チャンス・ボートF7Uカットラス

Chance Vought F7U Cutlass
チャンス・ボートF7UカットラスChance Vought F7U Cutlass

傑作F-8への道標!?

革新的すぎた機体

※文頭写真:USNAVY

写真をみれば航空機の知識があまりない人でも、ちょっと変わった形の戦闘機だと感じるはずです。航空関連書籍の珍機コーナーなどでは必ずといっていいほどとりあげられ、散々な失敗作と揶揄されることもしばしば。そんなジェット戦闘機史上の異端児が本機、チャンス・ボートF7Uカットラスです。

レシプロ機から最新鋭のF-35ライトニングⅡまでほとんどの艦上戦闘機には水平尾翼(胴体後部に水平につけられた翼)がついていますが、F8Uカットラスにはついていません。かわりに後退角を備える主翼が胴体後部まで伸び、その後部に垂直尾翼があります。これに双発のエンジンを備える姿は、ナチスドイツの研究成果を引き継いたものでした。

艦上に並ぶF7Uカットラス。前脚の長さがわかります。PHOTO USNAVY
艦上に並ぶF7Uカットラス。前脚の長さがわかります。PHOTO USNAVY

水平尾翼というのは水平方向の安定性を司り、可動式の昇降舵などによって機首の上げ下げを制御する大きな機能を持つ部品です。通常は機体後尾についていますが、機体前方に装備される場合もあります。F7Uにはこの水平尾翼がなく、さらには高揚力装置(フラップ)も装備できませんでした。

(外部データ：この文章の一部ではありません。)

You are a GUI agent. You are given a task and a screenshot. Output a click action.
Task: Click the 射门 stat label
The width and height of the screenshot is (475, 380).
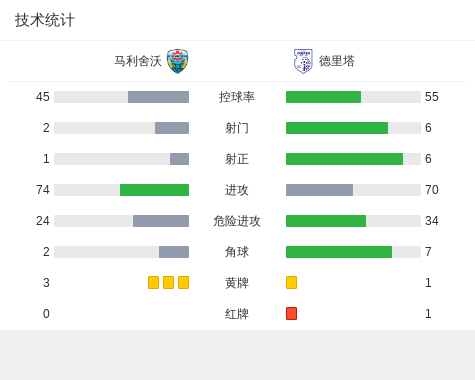tap(237, 128)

狭い甲板から発進するため急に大きな揚力を得なければいけない艦上戦闘機において、水平尾翼、高揚力装置(フラップ)などの高揚力発生装置のない設計は大きな足かせとなりました。この解決策として14度もの迎え角を持つ程に最初から機首を上げる、という方策がとられました。

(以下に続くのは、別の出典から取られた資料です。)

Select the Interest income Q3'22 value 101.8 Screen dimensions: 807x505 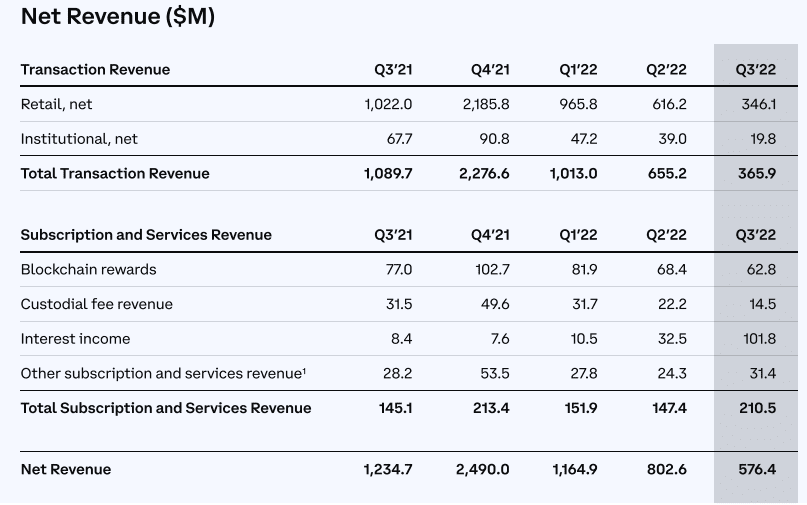pyautogui.click(x=758, y=339)
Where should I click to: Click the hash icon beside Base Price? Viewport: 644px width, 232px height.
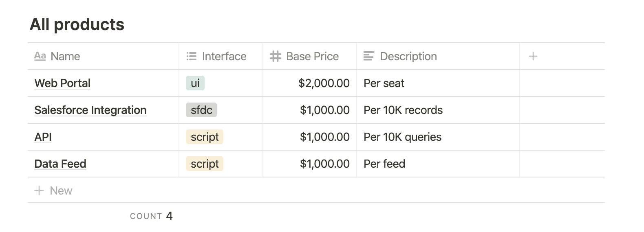(276, 56)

高速で狭い艦上で離発着する際に、機首が14度も上を向いているのです。要するに単純な話、視界が悪い。前方がよくみえないのです。さらに機首を上げるために主脚を長くしたため脆弱になりました。このため、生産数の1/4が離着艦時に失われたといいます。

先進的過ぎたF7Uカットラス。PHOTO USNAVY
先進的過ぎたF7Uカットラス。PHOTO USNAVY

そもそもこのような形状になったのは、米海軍の艦上戦闘機高速化要求に答えるためのものでした。一応、艦上機としては最高速度を記録し、米戦闘機として初めて設計段階からアフターバーナーを搭載した機体としても名を残しています。しかし、いくら高速性能があっても、まともに離着艦できない艦上戦闘機ではまともな運用はできず「ガットレス(根性なし)カットラス」と揶揄されることとなりました。

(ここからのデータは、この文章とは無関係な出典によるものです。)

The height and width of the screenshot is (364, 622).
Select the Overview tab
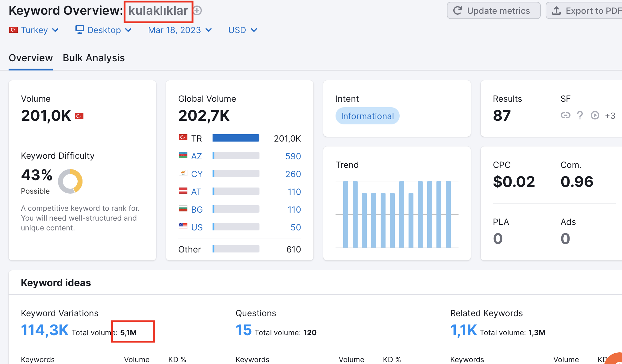[31, 58]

F7Uが初飛行した1948年9月から7年後、チャンス・ボート社は当時の空軍機をも凌駕する艦上ジェット戦闘機の傑作、F-8クルーセイダーを生み出すこととなります。

確かにF7Uカットラスは革新的すぎました。しかし、数ある設計案の中からこのような革新的な案を選ぶところに、ネイティブを殺しつくしてアメリカ大陸を奪い取り、第2次世界大戦に勝利し、世界の覇権に向かって邁進する移民国家アメリカのパワーを垣間見るようにも思います

運用者アメリカ海軍
主要なバリエーションXF7U-1 試作機。3機製造され事故全損
F7U-1 量産型。14機製造F7U-2 計画のみ。エンジン換装
F7U-3 量産型。エンジン換装(J46-WE-8 アフターバーナー付)。152機製造
F7U-3M 98機製造。レーダー換装。空対空ミサイル、AAM-2スパロー対応。
F7U-3P 写真偵察型
A2U-1 計画のみ。エンジン換装ほか
生産数320
スペック型式-
全 幅11.78m
全 長13.48m
全 高4.45m
翼面積49.75㎡
自 重8,390kg
総重量/最大離陸重量10,917kg
発動機J46-WE-8A(2,177kg/AB 2,722kg)×2
最大速度1,041km/h
実用上昇限度15,250m
戦闘行動半径-
航続距離1,120km
乗 員1名
初飛行1948年9月29日
就 役1954年4月
退 役1957年9月
兵 装20mm機関砲×4
2,500kg爆弾

「チャンス・ボートF7Uカットラス」への1件のフィードバック

  1. 艦載機の命である離着艦性能に致命的欠陥があったので、早期退役は当然でしたが、当時操縦していたパイロットからは空戦能力は非常に高いという評判もあったと聞きます。もし、ベトナム戦争の頃まで使われていたら、当初のMig17との空中戦でリードできたかも知れませんね。でも、クレーセイダーがあったから関係ないか…。